Curitiba pratica então o isolamento horizontal e este é uma forma de distanciamento social (ou de distanciamento físico, como prefere a OMS).

No último dia 30, a página da rede Al Jazeera (uma espécie de CNN do Mundo Árabe) noticiou o esforço da Organização Mundial da Saúde (OMS) para não usar o termo social em distanciamento social. Eles estão optando por distanciamento físico. Diz a OMS: “Não significa que precisamos nos desconectar socialmente das pessoas que amamos e da nossa família”. As palavras importam.

Quarentena

Além de definir isolamento, o CDC explica só mais um termo médico: quarentena. Ela “separa e restringe a circulação de pessoas que foram expostas a doenças contagiosas para ver se elas também apresentam sintomas”.

Isso significa que, se alguém dentro de um grupo está doente, esse alguém precisa ser isolado. Ao passo que todas as pessoas que tiveram contato com o doente precisam respeitar a quarentena.

No Reino Unido, diz a revista “Wired”, o governo de Boris Johnson pediu um isolamento de 7 dias para quem está doente e de 14 dias para quem teve contato com doentes – período em que se deve monitorar a temperatura corporal para cuidar de uma possível febre, um dos sintomas da covid-19. Um dado importante, divulgado pela BBC, é de que o tempo entre a infecção pelo vírus e o surgimento dos primeiros sintomas gira em torno dos cinco dias.
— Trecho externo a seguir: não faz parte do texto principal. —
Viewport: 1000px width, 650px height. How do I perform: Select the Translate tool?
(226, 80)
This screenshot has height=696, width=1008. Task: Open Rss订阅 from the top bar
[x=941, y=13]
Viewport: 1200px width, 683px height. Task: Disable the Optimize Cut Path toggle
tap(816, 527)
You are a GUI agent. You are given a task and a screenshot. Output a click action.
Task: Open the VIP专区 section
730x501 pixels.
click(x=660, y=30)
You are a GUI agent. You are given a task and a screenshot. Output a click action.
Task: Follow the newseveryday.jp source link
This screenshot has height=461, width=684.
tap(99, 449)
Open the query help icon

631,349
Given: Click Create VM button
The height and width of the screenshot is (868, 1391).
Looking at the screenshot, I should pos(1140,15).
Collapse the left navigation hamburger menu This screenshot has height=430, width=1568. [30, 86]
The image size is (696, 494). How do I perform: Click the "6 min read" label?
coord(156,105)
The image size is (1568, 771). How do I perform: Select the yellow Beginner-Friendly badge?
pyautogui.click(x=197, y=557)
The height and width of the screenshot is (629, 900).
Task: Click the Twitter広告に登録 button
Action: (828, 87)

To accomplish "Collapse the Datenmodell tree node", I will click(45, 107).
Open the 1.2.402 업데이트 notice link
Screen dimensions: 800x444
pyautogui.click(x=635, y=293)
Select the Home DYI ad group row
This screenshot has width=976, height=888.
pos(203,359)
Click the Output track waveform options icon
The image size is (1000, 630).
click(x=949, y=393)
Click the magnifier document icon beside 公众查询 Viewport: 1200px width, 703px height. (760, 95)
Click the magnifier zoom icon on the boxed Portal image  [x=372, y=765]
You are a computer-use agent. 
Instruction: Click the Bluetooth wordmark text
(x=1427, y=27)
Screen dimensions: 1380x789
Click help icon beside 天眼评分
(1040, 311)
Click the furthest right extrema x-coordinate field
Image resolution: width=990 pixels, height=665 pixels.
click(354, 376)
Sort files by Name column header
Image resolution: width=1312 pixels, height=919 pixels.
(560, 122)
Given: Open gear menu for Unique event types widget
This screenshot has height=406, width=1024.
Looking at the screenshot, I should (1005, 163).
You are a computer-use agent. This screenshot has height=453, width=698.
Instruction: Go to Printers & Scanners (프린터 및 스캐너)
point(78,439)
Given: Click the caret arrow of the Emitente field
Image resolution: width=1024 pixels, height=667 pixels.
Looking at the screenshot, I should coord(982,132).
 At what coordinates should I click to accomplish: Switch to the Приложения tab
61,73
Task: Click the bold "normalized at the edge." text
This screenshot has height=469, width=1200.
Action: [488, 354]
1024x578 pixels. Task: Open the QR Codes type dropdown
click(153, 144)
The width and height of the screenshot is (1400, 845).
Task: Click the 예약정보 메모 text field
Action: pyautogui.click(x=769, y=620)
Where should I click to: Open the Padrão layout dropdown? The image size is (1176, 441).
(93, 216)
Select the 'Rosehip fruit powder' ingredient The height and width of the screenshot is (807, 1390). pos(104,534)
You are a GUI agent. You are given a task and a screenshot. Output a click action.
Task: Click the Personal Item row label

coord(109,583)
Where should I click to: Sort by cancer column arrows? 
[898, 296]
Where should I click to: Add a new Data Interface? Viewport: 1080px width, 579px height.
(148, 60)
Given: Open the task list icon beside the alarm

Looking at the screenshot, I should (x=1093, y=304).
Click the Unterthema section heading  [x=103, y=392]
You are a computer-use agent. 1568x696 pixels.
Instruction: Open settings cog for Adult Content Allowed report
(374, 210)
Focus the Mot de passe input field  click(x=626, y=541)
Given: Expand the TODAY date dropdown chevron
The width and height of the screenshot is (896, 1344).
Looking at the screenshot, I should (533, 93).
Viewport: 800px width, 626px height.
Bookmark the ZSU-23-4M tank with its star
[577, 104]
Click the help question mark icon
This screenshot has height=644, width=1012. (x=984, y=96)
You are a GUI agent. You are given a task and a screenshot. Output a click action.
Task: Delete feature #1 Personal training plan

Maria Mellor, a autora do texto na “Wired”, argumenta que “distanciamento social é uma forma mais leve de isolamento”, não é o mesmo que quarentena e não é imposto pelo governo. “Você não precisa se isolar completamente”, diz ela. “A ideia é reduzir a quantidade de contato que cada um tem com outras pessoas.”

A revista eletrônica “Slate”, baseada em Washington, D. C., concorda com Maria Mellor, e também vê o distanciamento social como um primeiro passo nas medidas de contenção do coronavírus, um cenário em que as pessoas ainda podem interagir umas com as outras, mas em grupos de até dez pessoas e guardando uma distância de dois metros entre si.

Essa história de que tudo bem reunir grupos de até dez pessoas gerou confusão – ela foi alardeada inclusive por Trump. Diz Tara Parker-Pope, no “New York Times”: “Ela [a história] deu a impressão de que eventos em lugares fechados eram ruins, mas que não tinha problema receber até nove pessoas em casa ou em lugares abertos. Isso é um erro. Neste momento [em Nova York], todo mundo deve limitar os contatos próximos, em ambientes abertos e fechados, a membros da família e mais ninguém. Isso significa nada de jantares, nem encontros, muito menos festas de aniversário com poucos amigos”.

Para complicar um pouco mais, Parker-Pope afirma que fechar escolas e ambientes de trabalho, cancelar eventos como concertos e espetáculos teatrais fazem parte do distanciamento social. Embora sejam medidas que parecem severas demais para um suposto “isolamento leve”.

Países diferentes deram abordagens diferentes ao distanciamento social. A Índia virou notícia quando o primeiro-ministro Narendra Modi baixou as medidas mais severas do mundo para conter a pandemia: suspendeu todas as atividades econômicas não essenciais (o que chamam de shutdown) e ordenou que todos os 1,3 bilhão de indianos adotassem o isolamento em casa por três semanas (o que define o lockdown, porque já não é mais uma recomendação, é lei).

Em tempo: a revista “Forbes” explica que shutdown e lockdown são expressões informais porque não foram definidas por organizações de saúde.

Por fim, a reportagem de Abigail Beall, para a BBC, diz que talvez seja necessário manter o distanciamento por um longo tempo. Ela cita uma pesquisa feita pela Universidade de Harvard, a ser publicada em periódico científico, que alerta para a necessidade de se manter, nos Estados Unidos, “medidas de distanciamento social intermitente até 2022 a menos que intervenções como vacinas, medicamentos ou medidas agressivas de quarentena sejam adotadas”. Se o vírus variar de uma estação para outra, ele deve contra-atacar mais para o fim do ano, quando é inverno para os americanos. Para nós, o inverno chega antes.